**TEXTE DU DOCUMENT:**
########

L’étendue est aussi une distance entre deux points, un écart, voire un laps de temps. En ce qui nous concerne : des centaines de kilomètres, des heures de route et une longue crevasse de non-dits.

 

En cadenassant chacun des personnages dans sa solitude, Anouk Lejczyk écrit l’errance comme la nécessité impérieuse de fuir le moment présent.

 

Je me réveillais un jour avec une certitude aussi douloureuse qu’inébranlable : partir. Je pliais bagage et reprenais la route, le cœur et mes carnets remplis de nouveaux noms. Je respirais à pleins poumons ma solitude retrouvée.

 

Pour combler l’absence de sa sœur, la narratrice jette des ponts entre passé et présent, revisite le temps de l’enfance et les souvenirs. Peut-être recèlent-ils une ébauche de réponse, un début de sens, pour l’une comme pour l’autre ? La comprendre elle pour se comprendre soi.

 

Je crois bien que j’ai perdu mon monde. Comme toi, je l’ai cherché à différents endroits. J’ai cru que j’aurais pu naître ailleurs et qu’une autre vie, peut-être m’attendait quelque part. Mais en vérité, rien ni personne ne nous attend jamais vraiment. Ce qui nous sauve, c’est que nous sommes capables d’oubli et d’émerveillement.

 

Tout est à demi dit, à demi tu dans ce premier roman mélancolique qui n’a rien de tapageur, et les lecteurs avides de grandes révélations en seront pour leurs frais. Le choix narratif fait que ce récit intime, qui sonde la tendresse du lien sororal malgré la longue absence et les silences, ne livrera rien des convictions de Felis.

 

Dis Felis, dis-moi à quoi tu penses quand ta pensée s’en va.

 

Par ailleurs, je pense que certains ne manqueront pas d’être déconcertés  comme je l’ai été  de ne trouver que peu de nature writing. Car si Felis s’immerge dans la forêt, elle ne s’y enracine pas ; si elle vit au milieu des militants, elle ne fait pas corps avec eux. Elle éprouve souvent le besoin de s’isoler, incapable de rester à une place qu’elle pense n’avoir pas encore trouvée, sans autre objet amical à enlacer que le tronc d’un arbre qu’elle a élu. Sa vie reprend-elle du sens dans la forêt ? Faut-il impérativement vivre au milieu de la nature pour la défendre ? Cela ne sera pas tranché.

 

On décèle beaucoup d’admiration dans le monologue introspectif de la sœur, elle-même incapable de s’ancrer au même endroit bien longtemps. Rien n’est asséné dans ce roman, mais on sent bien qu’elle envie Felis d’avoir su composer avec ses doutes et osé, comme l’écrit Calvino toujours dans Le Baron perchéRenoncer aux choses [car c’]est moins difficile qu’on ne croit : le tout est de commencer. Une fois qu’on est arrivé à faire abstraction de quelque chose qu’on croyait essentiel, on s’aperçoit qu’on peut se passer aussi d’autre chose, et puis encore de beaucoup d’autres.

########

**DONNÉES FOURNIES:**
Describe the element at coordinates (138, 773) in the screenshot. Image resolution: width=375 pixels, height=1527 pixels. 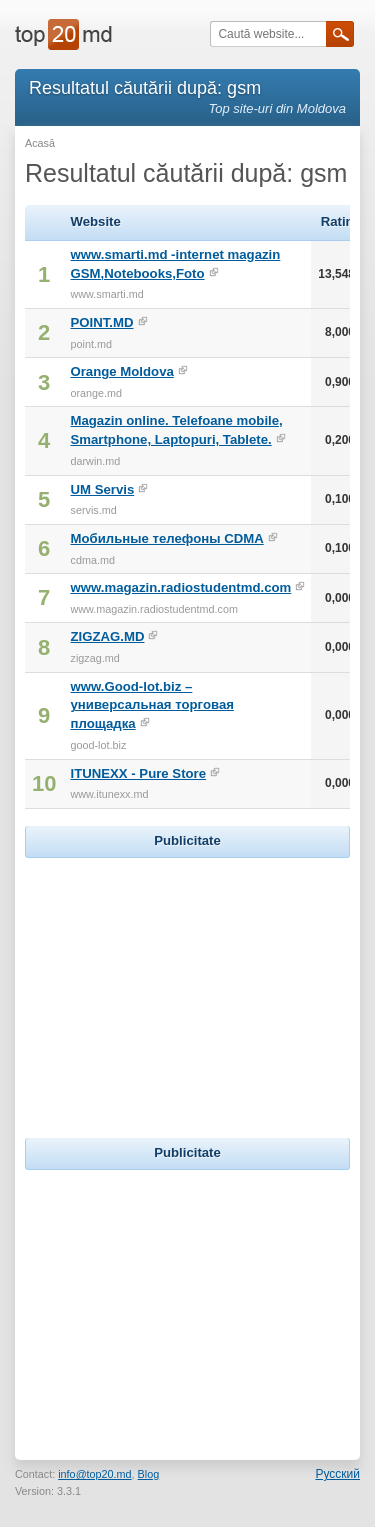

########

**CONSIGNE:** Transcrivez le passage de la critique du roman qui commence à « Tout est à demi » et se termine à « convictions de Felis. ».

**RÉPONSE:**
Tout est à demi dit, à demi tu dans ce premier roman mélancolique qui n’a rien de tapageur, et les lecteurs avides de grandes révélations en seront pour leurs frais. Le choix narratif fait que ce récit intime, qui sonde la tendresse du lien sororal malgré la longue absence et les silences, ne livrera rien des convictions de Felis.